Lemma 65.8.5. Let $S \in \mathop{\mathrm{Ob}}\nolimits (\mathit{Sch}_{fppf})$. Let $F$ be a presheaf of sets on $(\mathit{Sch}/S)_{fppf}$. Assume

1. $F$ is a sheaf,

2. there exists an index set $I$ and subfunctors $F_ i \subset F$ such that

1. each $F_ i$ is an algebraic space,

2. each $F_ i \to F$ is representable,

3. each $F_ i \to F$ is an open immersion (see Definition 65.5.1),

4. the map $\coprod F_ i \to F$ is surjective as a map of sheaves, and

5. $\coprod F_ i$ is an algebraic space (set theoretic condition, see Lemma 65.8.4).

Then $F$ is an algebraic space.

Proof. Let $T$ be an object of $(\mathit{Sch}/S)_{fppf}$. Let $T \to F$ be a morphism. By assumption (2)(b) and (2)(c) the fibre product $F_ i \times _ F T$ is representable by an open subscheme $V_ i \subset T$. It follows that $(\coprod F_ i) \times _ F T$ is represented by the scheme $\coprod V_ i$ over $T$. By assumption (2)(d) there exists an fppf covering $\{ T_ j \to T\} _{j \in J}$ such that $T_ j \to T \to F$ factors through $F_ i$, $i = i(j)$. Hence $T_ j \to T$ factors through the open subscheme $V_{i(j)} \subset T$. Since $\{ T_ j \to T\}$ is jointly surjective, it follows that $T = \bigcup V_ i$ is an open covering. In particular, the transformation of functors $\coprod F_ i \to F$ is representable and surjective in the sense of Definition 65.5.1 (see Remark 65.5.2 for a discussion).

LISTED ENTRIES

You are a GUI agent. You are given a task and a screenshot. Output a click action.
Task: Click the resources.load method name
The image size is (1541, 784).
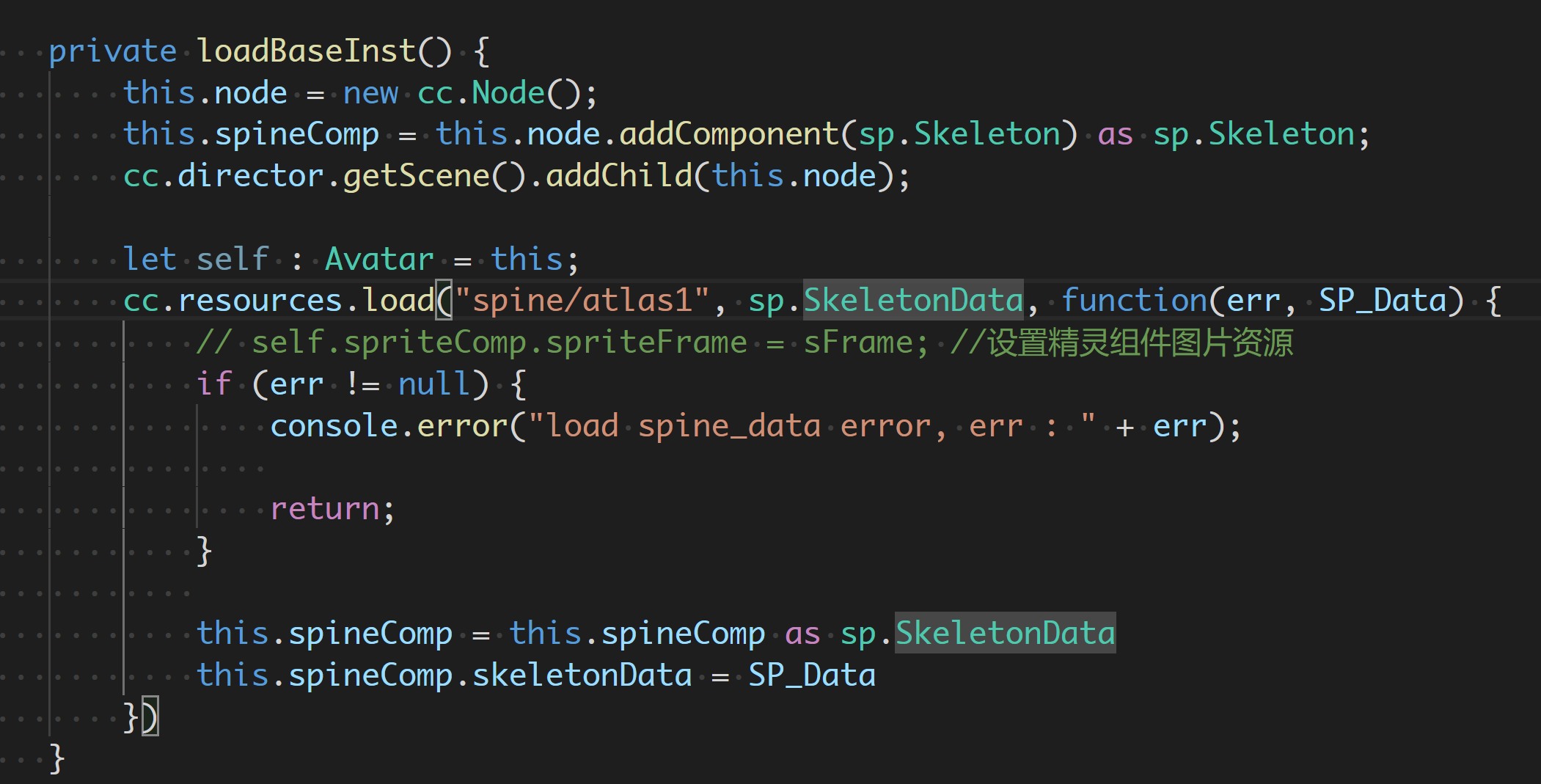pyautogui.click(x=398, y=301)
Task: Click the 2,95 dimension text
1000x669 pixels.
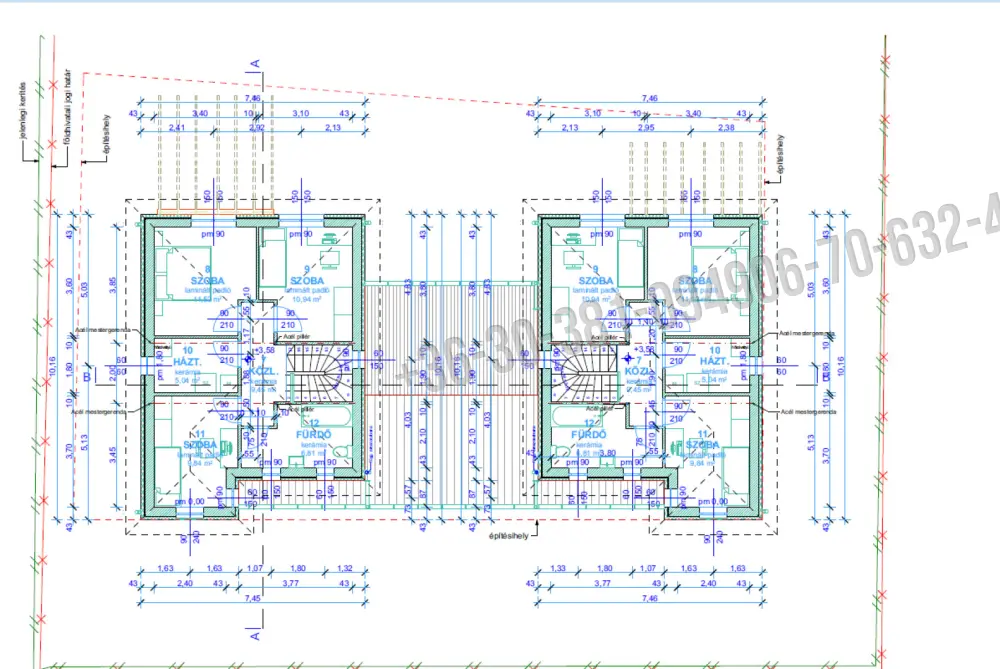Action: [x=645, y=128]
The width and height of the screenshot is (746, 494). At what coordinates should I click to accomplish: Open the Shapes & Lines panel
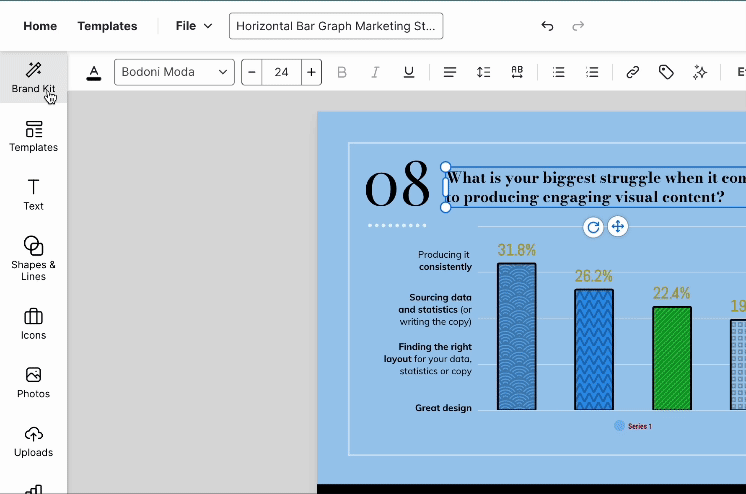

TASK DETAILS
Answer these about the lemma above:
(a) Which definition is cited for the term "open immersion"?
(b) Which lemma is cited for the set theoretic condition?
(c) In the proof, what represents the fibre product of F_i and T over F?

RESPONSE TO THE EXERCISE
(a) Definition 65.5.1
(b) Lemma 65.8.4
(c) An open subscheme V_i of T